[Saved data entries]
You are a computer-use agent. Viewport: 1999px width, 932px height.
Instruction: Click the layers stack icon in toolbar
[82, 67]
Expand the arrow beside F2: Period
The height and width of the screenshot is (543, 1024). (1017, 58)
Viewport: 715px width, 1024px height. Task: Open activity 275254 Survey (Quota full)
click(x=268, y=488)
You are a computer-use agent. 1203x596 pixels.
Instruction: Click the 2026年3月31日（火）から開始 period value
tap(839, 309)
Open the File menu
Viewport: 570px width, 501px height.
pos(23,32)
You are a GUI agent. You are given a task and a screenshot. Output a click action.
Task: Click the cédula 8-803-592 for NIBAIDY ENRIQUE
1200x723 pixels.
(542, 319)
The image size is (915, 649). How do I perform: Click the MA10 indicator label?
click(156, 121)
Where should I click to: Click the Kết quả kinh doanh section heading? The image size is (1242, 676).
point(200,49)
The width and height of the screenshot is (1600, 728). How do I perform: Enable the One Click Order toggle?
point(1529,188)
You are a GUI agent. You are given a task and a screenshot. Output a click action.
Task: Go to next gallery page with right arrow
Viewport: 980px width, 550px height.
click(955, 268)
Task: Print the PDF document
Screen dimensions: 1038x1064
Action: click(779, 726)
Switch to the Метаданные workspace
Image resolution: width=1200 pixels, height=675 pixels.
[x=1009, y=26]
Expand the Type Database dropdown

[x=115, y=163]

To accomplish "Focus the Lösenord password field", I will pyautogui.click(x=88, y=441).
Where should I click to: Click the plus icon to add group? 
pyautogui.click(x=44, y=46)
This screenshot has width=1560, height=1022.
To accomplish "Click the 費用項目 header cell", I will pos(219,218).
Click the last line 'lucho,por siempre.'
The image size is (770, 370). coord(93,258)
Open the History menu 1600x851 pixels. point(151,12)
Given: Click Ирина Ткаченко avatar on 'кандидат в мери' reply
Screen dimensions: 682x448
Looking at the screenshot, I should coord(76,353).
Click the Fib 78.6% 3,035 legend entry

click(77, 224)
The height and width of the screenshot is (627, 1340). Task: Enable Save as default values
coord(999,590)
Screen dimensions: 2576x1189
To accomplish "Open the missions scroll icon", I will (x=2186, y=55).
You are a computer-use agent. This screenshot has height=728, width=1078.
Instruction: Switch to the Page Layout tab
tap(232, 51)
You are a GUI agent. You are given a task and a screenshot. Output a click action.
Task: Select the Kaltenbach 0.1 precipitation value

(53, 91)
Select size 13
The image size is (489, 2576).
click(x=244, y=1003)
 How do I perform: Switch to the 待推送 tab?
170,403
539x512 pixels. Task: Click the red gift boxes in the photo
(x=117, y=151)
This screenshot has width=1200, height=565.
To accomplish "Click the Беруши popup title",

#### Exercise brief:
Transcribe the entries above so that nothing in them differs from the original.

#### Answer to this exercise:
You are a computer-use agent. Viewport: 1999px width, 932px height.
Instruction: Click the layers stack icon in toolbar
[82, 67]
Expand the arrow beside F2: Period
The height and width of the screenshot is (543, 1024). (1017, 58)
Viewport: 715px width, 1024px height. Task: Open activity 275254 Survey (Quota full)
click(x=268, y=488)
You are a computer-use agent. 1203x596 pixels.
Instruction: Click the 2026年3月31日（火）から開始 period value
tap(839, 309)
Open the File menu
Viewport: 570px width, 501px height.
pos(23,32)
You are a GUI agent. You are given a task and a screenshot. Output a click action.
Task: Click the cédula 8-803-592 for NIBAIDY ENRIQUE
1200x723 pixels.
(542, 319)
The image size is (915, 649). How do I perform: Click the MA10 indicator label?
click(156, 121)
Where should I click to: Click the Kết quả kinh doanh section heading? The image size is (1242, 676).
point(200,49)
The width and height of the screenshot is (1600, 728). How do I perform: Enable the One Click Order toggle?
point(1529,188)
You are a GUI agent. You are given a task and a screenshot. Output a click action.
Task: Go to next gallery page with right arrow
Viewport: 980px width, 550px height.
click(955, 268)
Task: Print the PDF document
Screen dimensions: 1038x1064
Action: click(779, 726)
Switch to the Метаданные workspace
Image resolution: width=1200 pixels, height=675 pixels.
[x=1009, y=26]
Expand the Type Database dropdown

[x=115, y=163]

To accomplish "Focus the Lösenord password field", I will pyautogui.click(x=88, y=441).
Where should I click to: Click the plus icon to add group? 
pyautogui.click(x=44, y=46)
This screenshot has width=1560, height=1022.
To accomplish "Click the 費用項目 header cell", I will pos(219,218).
Click the last line 'lucho,por siempre.'
The image size is (770, 370). coord(93,258)
Open the History menu 1600x851 pixels. point(151,12)
Given: Click Ирина Ткаченко avatar on 'кандидат в мери' reply
Screen dimensions: 682x448
Looking at the screenshot, I should coord(76,353).
Click the Fib 78.6% 3,035 legend entry

click(77, 224)
The height and width of the screenshot is (627, 1340). Task: Enable Save as default values
coord(999,590)
Screen dimensions: 2576x1189
To accomplish "Open the missions scroll icon", I will (x=2186, y=55).
You are a computer-use agent. This screenshot has height=728, width=1078.
Instruction: Switch to the Page Layout tab
tap(232, 51)
You are a GUI agent. You are given a task and a screenshot. Output a click action.
Task: Select the Kaltenbach 0.1 precipitation value

(53, 91)
Select size 13
The image size is (489, 2576).
click(x=244, y=1003)
 How do I perform: Switch to the 待推送 tab?
170,403
539x512 pixels. Task: Click the red gift boxes in the photo
(x=117, y=151)
This screenshot has width=1200, height=565.
To accomplish "Click the Беруши popup title",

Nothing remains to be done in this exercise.